D'après la sélection ci-dessous, quelle loi celui qui écrit dit-il s'être imposée ?

▶ _SÉLECTION_:
┄┄┄┄┄┄┄┄┄┄┄┄┄┄┄┄┄┄┄┄
Je ne veux point m’étendre sur ce sujet, ni enfreindre, même avec vous, la loi que je me suis imposée de ne jamais louer personne en face. Mais, monsieur, je prendrai la liberté de vous dire que vous avez mal jugé d’un homme de bien, en le croyant capable de payer d’ingratitude et d’arrogance la bonté et l’honnêteté dont vous avez usé envers lui au sujet des fêtes de Ramire (**). Je n’ai point oublié la lettre dont vous m’honorâtes dans cette occasion ; elle a achevé de me convaincre que, malgré de vaines calomnies, vous êtes véritablement le protecteur des talents naissants qui en ont besoin. C’est en faveur de ceux dont je faisais l’essai, que vous daignâtes me promettre de l’amitié. Leur sort fut malheureux, et j’aurais dû m’y attendre. Un solitaire qui ne sait point parler, un homme timide, découragé, n’osa se présenter à vous. Quel eût été mon titre ? Ce ne fut point le zèle qui me manqua, mais l’orgueil ; et n’osant m’offrir à vos yeux, j’attendis du temps quelque occasion favorable pour vous témoigner mon respect et ma reconnaissance.
┄┄┄┄┄┄┄┄┄┄┄┄┄┄┄┄┄┄┄┄
▶ _EXTRAIT DE DONNÉES_:
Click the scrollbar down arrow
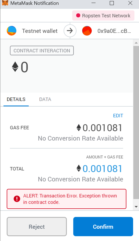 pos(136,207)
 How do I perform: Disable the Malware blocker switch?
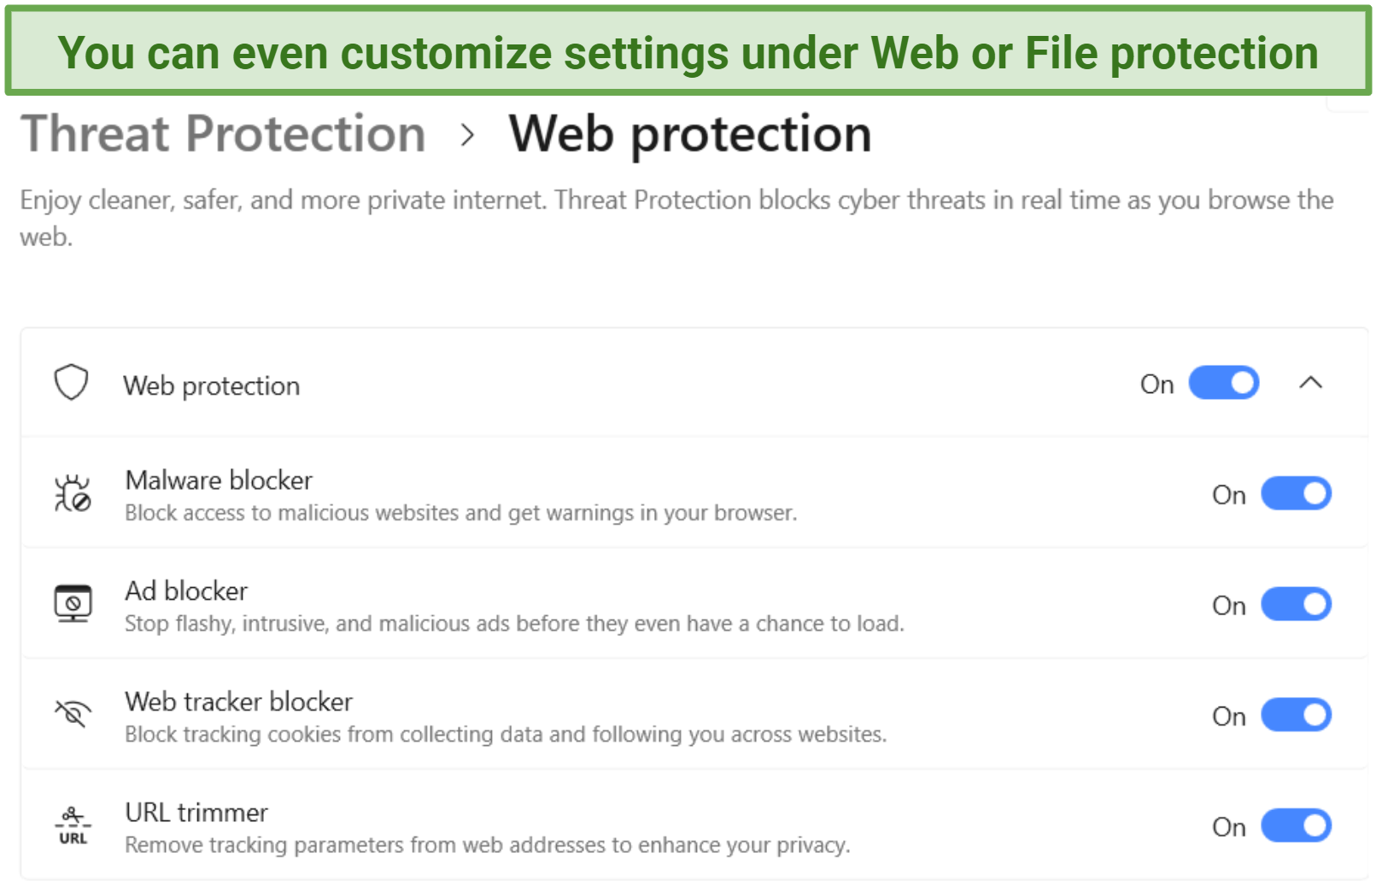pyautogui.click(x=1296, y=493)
┄┄┄┄┄┄┄┄┄┄┄┄┄┄┄┄┄┄┄┄
▶ _SOLUTION_: Ne jamais louer personne en face.